Use nosync execution policy everywhere
Description
This is a follow-up to #11577 and #12086. We discussed the exec_policy_nosync and we would like to experiment with enabling it everywhere in libcudf.
Since last time we investigated this, we have refined a lot of the library to be more stream-friendly. We also have weekly compute-sanitizer runs now, to help us identify any issues. We would like to see if this changes provides any performance improvements or reduces synchronization in the multi-thread, multi-stream workflow engines that use libcudf.
Checklist
- [x] I am familiar with the Contributing Guidelines.
- [x] New or existing tests cover these changes.
- [x] The documentation is up to date with these changes.
AFAIK compute-sanitizer won't help us find the issues with host object going out of scope because we removed a sync point.
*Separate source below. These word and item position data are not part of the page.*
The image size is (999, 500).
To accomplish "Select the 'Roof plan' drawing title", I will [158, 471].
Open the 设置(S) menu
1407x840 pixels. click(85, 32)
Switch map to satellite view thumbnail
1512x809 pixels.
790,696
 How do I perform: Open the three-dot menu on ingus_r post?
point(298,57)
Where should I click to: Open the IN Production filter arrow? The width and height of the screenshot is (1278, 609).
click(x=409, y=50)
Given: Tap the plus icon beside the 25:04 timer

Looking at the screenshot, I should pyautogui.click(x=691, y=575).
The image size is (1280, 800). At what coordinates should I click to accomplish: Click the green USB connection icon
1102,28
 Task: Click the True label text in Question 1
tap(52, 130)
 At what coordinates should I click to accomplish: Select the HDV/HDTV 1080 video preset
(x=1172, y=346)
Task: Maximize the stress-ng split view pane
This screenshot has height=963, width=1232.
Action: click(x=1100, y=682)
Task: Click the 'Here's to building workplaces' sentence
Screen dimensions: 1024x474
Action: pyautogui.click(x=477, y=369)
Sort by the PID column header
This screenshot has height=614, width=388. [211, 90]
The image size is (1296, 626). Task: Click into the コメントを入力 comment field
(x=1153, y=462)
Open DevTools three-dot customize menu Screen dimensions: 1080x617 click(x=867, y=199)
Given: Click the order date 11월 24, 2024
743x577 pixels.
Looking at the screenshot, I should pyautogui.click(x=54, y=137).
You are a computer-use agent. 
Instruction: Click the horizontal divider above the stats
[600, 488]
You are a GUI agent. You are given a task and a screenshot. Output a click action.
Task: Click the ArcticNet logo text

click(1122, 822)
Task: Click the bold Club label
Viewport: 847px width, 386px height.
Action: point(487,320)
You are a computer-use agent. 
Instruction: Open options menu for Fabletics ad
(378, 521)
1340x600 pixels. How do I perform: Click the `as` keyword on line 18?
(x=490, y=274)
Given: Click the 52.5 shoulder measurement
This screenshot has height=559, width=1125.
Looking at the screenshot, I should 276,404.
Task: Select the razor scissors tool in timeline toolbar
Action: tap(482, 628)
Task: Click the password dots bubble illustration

I'm not sure we should replace all without examining each instance for this kind of issue.
It may help to investigate these errors with https://docs.nvidia.com/compute-sanitizer/ComputeSanitizer/index.html#stream-ordered-race-detection: compute-sanitizer memcheck --track-stream-ordered-races all
It may help to investigate these errors with https://docs.nvidia.com/compute-sanitizer/ComputeSanitizer/index.html#stream-ordered-race-detection:
compute-sanitizer memcheck --track-stream-ordered-races all
Thought about this a bit more. The scenario I was concerned with is when we use a std::vector and copy it to the device (cudaMemcpyAsync) at the end of its scope. In theory we might perform the copy after the vector is already deallocated. However, pageable H2D copies are synchronous, so this is not an issue in practice, unless I'm missing something.
Still, IMO we might remove some needed sync points if we don't review this PR carefully.
I'm putting this on pause until after I get #20800 and some other projects finished up first.